— start Source passage —

# Time to get some heat in the shop



## sprucegum (Nov 30, 2020)

Finally getting to work on my radiant heat. Made a little progress today and only one trip to the plumbing supply .

Reactions: Like 5 | Way Cool 4 | +Karma 1


----------



## ripjack13 (Nov 30, 2020)




----------



## Wildthings (Nov 30, 2020)




----------



## Nature Man (Nov 30, 2020)

Radiant heat in a shop is a dream! Best of luck in the installation! Chuck

Reactions: Like 1 | Agree 1


----------



## sprucegum (Dec 1, 2020)

sprucegum said:


> Finally getting to work on my radiant heat. Made a little progress today and only one trip to the plumbing supply .View attachment 197093


All piped up. Now the moment of truth. Got 30 pounds of air in it if that holds while I have lunch it will probably hold water

Reactions: Like 3 | Way Cool 3


----------



## Karl_TN (Dec 1, 2020)

Please tell what components do when you have some time. How do you purge the air out when it is time to fill with water?


----------



## sprucegum (Dec 1, 2020)

— end Source passage —

### Brief 1
Answer these from the shop heating thread, one line each:
(a) How many trips to the plumbing supply did sprucegum make on the first day of work?
(b) How many pounds of air did sprucegum put in the piping?
(c) What did Karl_TN want to know about filling the system with water?
### Brief 2
Reproduce a passage from the shop heating thread word for word. Begin at the words "All piped up." and stop after "Karl_TN (Dec 1, 2020)".
### Brief 3
In the shop heating thread, why does sprucegum leave air in the piping over lunch? Answer in one to three sentences.

— start Recorded information —

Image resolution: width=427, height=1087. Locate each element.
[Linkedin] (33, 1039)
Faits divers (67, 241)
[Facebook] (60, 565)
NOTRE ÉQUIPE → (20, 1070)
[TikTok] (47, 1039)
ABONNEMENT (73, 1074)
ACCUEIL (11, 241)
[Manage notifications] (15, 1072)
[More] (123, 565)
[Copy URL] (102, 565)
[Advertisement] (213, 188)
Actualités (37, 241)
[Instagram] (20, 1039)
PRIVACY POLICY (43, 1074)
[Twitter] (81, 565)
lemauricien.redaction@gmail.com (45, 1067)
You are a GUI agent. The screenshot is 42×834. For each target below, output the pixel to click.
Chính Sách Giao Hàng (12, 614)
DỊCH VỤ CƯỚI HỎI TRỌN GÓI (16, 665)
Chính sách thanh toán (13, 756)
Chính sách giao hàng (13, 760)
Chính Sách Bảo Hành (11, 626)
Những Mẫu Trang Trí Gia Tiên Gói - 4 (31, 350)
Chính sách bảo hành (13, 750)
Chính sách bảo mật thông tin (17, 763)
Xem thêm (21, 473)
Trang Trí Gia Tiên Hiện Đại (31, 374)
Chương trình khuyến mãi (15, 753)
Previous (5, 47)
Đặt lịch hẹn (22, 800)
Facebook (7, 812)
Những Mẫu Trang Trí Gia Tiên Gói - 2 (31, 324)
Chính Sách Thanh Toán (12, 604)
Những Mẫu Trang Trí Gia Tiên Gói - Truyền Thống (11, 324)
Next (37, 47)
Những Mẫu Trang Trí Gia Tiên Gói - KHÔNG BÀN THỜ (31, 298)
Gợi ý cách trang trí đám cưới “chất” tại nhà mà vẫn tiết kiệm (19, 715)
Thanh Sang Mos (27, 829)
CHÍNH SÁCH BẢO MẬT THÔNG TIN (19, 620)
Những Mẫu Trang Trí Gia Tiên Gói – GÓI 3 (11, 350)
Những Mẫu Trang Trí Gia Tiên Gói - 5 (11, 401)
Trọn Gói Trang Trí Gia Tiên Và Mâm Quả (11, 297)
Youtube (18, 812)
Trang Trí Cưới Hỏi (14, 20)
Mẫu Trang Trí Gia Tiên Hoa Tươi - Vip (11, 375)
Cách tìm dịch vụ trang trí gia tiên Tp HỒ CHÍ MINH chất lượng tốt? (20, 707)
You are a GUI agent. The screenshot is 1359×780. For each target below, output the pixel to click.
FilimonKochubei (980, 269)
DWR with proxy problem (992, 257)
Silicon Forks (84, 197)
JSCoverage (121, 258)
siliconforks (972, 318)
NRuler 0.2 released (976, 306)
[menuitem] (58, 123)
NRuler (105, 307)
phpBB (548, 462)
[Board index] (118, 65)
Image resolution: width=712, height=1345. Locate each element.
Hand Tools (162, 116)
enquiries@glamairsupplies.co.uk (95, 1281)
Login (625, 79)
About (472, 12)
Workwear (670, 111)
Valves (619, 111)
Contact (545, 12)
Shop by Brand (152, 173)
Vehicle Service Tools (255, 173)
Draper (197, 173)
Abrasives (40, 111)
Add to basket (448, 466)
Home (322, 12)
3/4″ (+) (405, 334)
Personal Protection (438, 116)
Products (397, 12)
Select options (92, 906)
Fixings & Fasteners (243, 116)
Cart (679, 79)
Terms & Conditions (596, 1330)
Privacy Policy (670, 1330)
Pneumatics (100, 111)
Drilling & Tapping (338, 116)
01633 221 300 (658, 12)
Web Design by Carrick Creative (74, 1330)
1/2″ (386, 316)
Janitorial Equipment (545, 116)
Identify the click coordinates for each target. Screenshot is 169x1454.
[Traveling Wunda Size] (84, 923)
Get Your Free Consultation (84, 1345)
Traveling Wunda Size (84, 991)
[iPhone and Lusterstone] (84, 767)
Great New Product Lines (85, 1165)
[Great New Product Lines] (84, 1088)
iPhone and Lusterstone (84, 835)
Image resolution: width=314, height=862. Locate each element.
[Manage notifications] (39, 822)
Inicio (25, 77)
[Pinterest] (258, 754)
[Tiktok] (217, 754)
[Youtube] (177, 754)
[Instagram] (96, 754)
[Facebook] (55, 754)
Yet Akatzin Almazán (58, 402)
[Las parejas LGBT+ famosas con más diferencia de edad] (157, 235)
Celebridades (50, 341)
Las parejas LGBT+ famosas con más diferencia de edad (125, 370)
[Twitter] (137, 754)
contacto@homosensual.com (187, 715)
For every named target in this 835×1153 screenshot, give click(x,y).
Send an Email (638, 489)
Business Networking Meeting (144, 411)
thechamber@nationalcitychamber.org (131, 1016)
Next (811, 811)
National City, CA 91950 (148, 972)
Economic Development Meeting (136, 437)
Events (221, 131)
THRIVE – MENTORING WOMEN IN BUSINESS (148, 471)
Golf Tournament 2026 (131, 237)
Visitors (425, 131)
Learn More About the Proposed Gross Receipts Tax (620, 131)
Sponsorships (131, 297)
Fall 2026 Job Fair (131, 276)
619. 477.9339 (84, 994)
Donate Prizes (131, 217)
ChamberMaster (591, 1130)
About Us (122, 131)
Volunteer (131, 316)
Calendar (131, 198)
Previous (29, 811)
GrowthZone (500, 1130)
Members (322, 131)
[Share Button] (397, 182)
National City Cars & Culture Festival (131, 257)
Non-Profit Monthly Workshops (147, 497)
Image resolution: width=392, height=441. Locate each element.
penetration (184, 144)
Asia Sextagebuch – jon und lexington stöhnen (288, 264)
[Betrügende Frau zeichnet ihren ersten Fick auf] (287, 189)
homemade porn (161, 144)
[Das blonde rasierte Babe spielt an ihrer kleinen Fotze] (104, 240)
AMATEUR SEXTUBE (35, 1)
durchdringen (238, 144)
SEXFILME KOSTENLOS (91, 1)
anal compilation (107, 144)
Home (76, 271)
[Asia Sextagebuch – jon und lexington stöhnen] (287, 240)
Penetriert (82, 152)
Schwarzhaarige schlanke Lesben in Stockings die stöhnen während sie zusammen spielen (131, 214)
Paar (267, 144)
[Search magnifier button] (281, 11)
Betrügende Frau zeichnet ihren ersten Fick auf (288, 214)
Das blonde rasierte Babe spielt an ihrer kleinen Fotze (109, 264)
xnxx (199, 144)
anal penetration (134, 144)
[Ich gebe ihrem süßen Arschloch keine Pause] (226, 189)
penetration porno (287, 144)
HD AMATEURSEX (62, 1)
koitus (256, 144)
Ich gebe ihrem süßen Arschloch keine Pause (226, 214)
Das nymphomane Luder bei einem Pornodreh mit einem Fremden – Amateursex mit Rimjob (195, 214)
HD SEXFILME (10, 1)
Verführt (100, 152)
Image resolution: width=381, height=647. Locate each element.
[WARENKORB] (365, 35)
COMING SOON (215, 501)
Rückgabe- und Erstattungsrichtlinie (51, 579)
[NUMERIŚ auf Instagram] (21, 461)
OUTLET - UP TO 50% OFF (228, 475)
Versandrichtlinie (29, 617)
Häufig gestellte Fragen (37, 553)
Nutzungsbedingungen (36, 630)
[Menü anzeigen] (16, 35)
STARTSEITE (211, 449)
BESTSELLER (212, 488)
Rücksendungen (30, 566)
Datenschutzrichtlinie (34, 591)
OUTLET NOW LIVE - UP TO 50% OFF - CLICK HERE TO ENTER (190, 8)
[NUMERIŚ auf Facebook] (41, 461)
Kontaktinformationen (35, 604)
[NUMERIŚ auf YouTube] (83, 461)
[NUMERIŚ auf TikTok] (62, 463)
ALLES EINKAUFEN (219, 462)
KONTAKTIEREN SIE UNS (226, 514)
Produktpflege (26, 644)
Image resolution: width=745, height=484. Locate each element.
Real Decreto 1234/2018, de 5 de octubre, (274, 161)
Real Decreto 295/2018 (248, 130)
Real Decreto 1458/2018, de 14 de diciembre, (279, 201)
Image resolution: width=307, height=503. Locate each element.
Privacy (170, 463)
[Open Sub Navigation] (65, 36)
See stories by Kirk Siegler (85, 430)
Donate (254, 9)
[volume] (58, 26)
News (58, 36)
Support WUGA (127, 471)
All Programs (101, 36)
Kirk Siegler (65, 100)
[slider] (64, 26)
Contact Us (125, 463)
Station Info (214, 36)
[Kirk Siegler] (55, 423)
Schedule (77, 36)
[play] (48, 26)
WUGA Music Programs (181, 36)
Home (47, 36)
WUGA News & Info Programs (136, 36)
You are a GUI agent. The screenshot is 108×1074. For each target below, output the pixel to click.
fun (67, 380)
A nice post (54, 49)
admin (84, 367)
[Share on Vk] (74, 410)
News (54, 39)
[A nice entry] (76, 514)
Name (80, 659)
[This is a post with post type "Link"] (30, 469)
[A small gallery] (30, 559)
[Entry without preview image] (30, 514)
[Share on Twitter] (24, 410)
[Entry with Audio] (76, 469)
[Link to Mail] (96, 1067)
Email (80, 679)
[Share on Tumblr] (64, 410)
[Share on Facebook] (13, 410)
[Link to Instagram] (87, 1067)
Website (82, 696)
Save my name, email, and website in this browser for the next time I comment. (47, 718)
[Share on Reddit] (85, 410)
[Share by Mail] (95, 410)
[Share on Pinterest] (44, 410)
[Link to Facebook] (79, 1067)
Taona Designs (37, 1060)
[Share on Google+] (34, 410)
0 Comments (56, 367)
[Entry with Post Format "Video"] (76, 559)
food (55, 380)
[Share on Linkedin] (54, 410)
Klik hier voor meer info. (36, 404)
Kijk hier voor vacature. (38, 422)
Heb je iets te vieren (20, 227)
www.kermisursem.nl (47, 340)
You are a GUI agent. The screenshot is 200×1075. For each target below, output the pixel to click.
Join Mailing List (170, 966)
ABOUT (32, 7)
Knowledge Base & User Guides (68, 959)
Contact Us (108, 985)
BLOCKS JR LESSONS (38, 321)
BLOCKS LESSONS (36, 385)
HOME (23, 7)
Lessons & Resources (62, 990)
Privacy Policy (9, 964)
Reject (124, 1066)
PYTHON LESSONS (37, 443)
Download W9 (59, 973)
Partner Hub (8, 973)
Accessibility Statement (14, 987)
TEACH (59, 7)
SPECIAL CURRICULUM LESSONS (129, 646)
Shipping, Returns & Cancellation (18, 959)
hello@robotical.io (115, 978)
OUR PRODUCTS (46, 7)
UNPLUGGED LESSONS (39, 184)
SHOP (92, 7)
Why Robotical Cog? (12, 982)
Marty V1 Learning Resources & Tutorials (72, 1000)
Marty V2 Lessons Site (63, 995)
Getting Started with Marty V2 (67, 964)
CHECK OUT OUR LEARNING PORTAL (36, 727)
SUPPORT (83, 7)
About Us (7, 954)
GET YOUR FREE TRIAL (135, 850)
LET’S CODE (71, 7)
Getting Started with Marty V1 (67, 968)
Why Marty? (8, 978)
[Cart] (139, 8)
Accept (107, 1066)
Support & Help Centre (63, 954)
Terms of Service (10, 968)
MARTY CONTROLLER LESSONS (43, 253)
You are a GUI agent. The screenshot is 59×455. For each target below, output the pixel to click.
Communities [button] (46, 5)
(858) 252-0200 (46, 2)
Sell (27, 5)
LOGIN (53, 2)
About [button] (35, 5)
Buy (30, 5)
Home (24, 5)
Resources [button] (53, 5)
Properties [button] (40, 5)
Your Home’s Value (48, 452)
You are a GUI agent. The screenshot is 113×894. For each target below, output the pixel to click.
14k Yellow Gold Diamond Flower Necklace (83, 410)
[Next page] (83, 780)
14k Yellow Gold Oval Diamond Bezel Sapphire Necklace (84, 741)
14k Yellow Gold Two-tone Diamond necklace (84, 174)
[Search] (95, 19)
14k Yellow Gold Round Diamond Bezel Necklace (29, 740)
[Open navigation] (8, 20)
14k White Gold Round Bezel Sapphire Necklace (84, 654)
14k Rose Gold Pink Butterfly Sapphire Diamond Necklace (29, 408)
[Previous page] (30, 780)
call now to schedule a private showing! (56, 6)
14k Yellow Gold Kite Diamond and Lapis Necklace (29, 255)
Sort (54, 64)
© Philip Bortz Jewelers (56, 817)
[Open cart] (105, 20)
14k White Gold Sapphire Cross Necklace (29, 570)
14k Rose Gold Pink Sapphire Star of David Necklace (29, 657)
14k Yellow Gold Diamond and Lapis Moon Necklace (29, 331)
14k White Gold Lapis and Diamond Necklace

— end Recorded information —

### Right answer 1
(a) One trip.
(b) 30 pounds.
(c) How the air gets purged out when it is time to fill the system with water.

### Right answer 2
All piped up. Now the moment of truth. Got 30 pounds of air in it if that holds while I have lunch it will probably hold water

Reactions: Like 3 | Way Cool 3


----------



## Karl_TN (Dec 1, 2020)

### Right answer 3
sprucegum put 30 pounds of air in the piping as a test before adding water. If the pressure holds while sprucegum has lunch, the system will probably hold water too.